In parallel, Vibiz uses ScrapeGraphAI to find and qualify leads on LinkedIn. The platform returns names, companies, emails, and business context, already shaped into the fields Vibiz needs to match each lead against the customer's stated preferences. That matched list flows into outreach and content generation without manual cleanup.
The pattern is the same in both cases. ScrapeGraphAI hands back structured, ready-to-use data instead of pages to parse, and Vibiz spends its engineering time on the product rather than on scraper maintenance.
The Flow, Step by Step
It helps to see where ScrapeGraphAI sits in the customer journey.

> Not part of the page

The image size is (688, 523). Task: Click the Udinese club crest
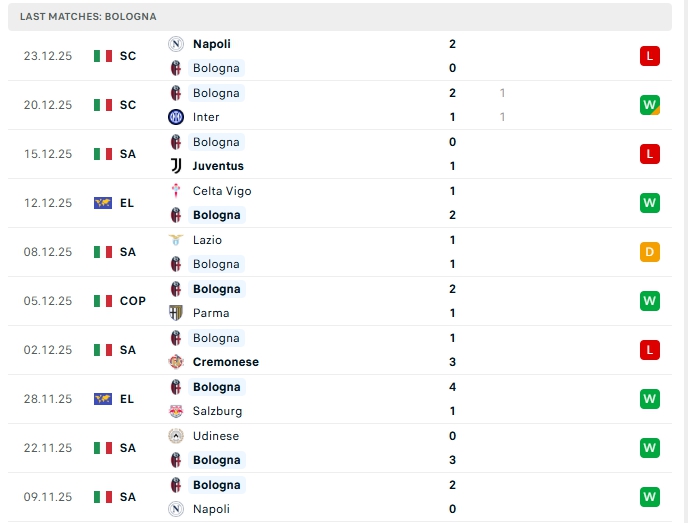176,436
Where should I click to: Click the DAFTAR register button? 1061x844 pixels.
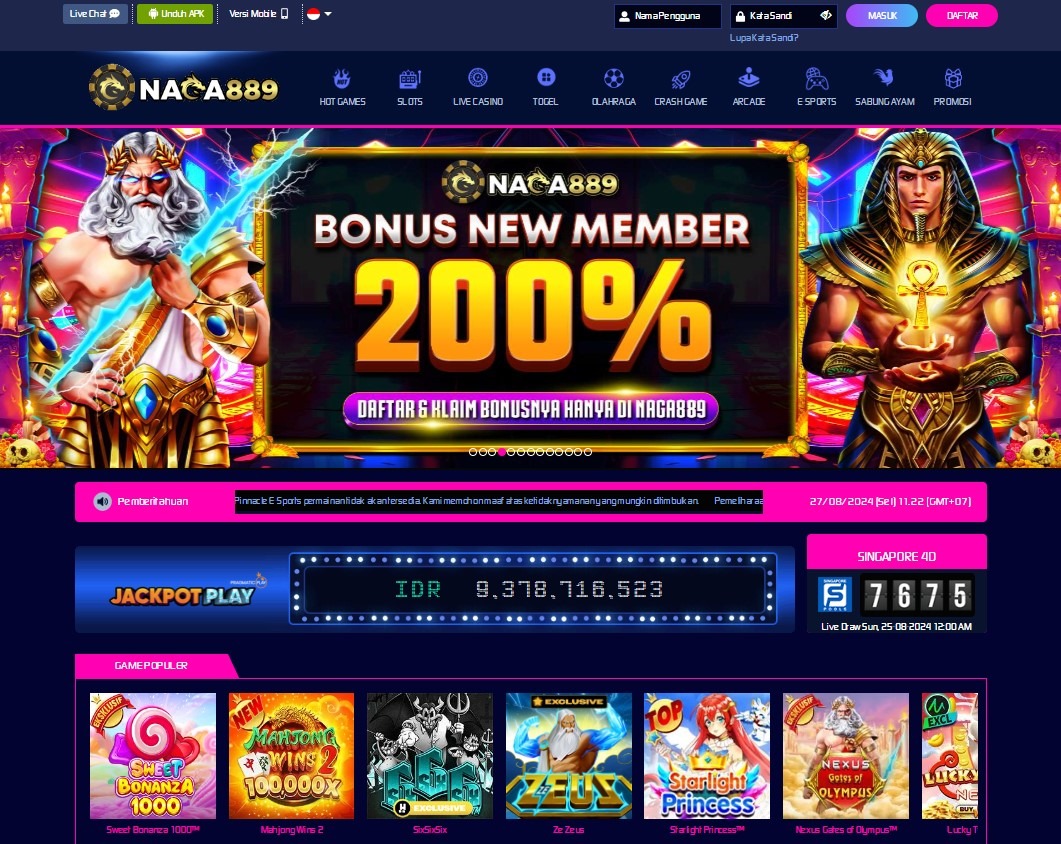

- A customer pastes a URL or types a short description of their business.
- Vibiz scrapes the site and extracts structure, products, services, and pricing into a knowledge base.
- That knowledge base grounds the brand identity, creatives, landing pages, and ad copy the platform generates.

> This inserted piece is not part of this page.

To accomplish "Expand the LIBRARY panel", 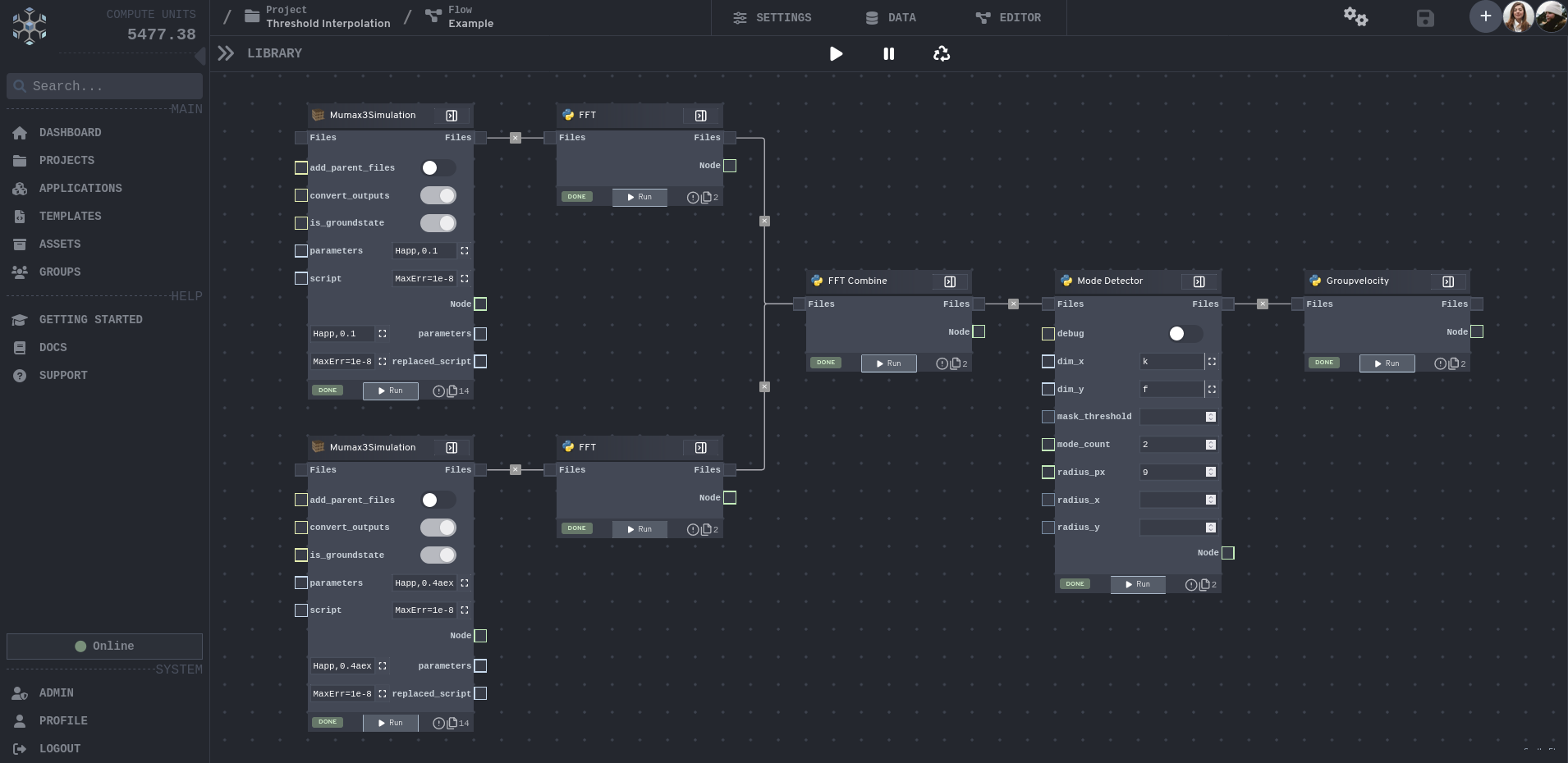I will click(x=226, y=53).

- In parallel, lead discovery returns matched LinkedIn contacts that feed outreach and content.
- Campaigns launch across paid and organic channels, with Stripe checkout live from day zero.
ScrapeGraphAI powers steps two and four, the two points where the open web enters the system. Everything downstream depends on those inputs being accurate and current. If the scrape misreads a catalog or the lead data is stale, the generated output drifts away from the real business. Getting that intake layer right is what lets the rest of the platform stay hands-off.
Why ScrapeGraphAI Fit a Small, Fast Team
Three things made the difference for a four-engineer team.
Structured output meant no parsing layer to build or babysit. The data arrived in the shape Vibiz needed.
Reliability across very different websites meant the same pipeline worked for an e-commerce store, an agency, and a solo creator without per-site tuning. The platform handles proxy rotation, anti-bot challenges, and dynamic content behind the scenes.
Lower cost meant scraping stopped being a spend problem as Vibiz grew. The team could increase volume without watching the bill scale faster than revenue.
For a company adding customers quickly, that last point compounds. Every new signup triggers a fresh website scrape and ongoing lead discovery, so scraping volume tracks growth almost one to one. A pricing model that punishes scale would have forced hard tradeoffs about which customers got the full autonomous experience. Predictable, lower-cost scraping let Vibiz keep the same pipeline for everyone, from a single creator to an agency running a fintech account.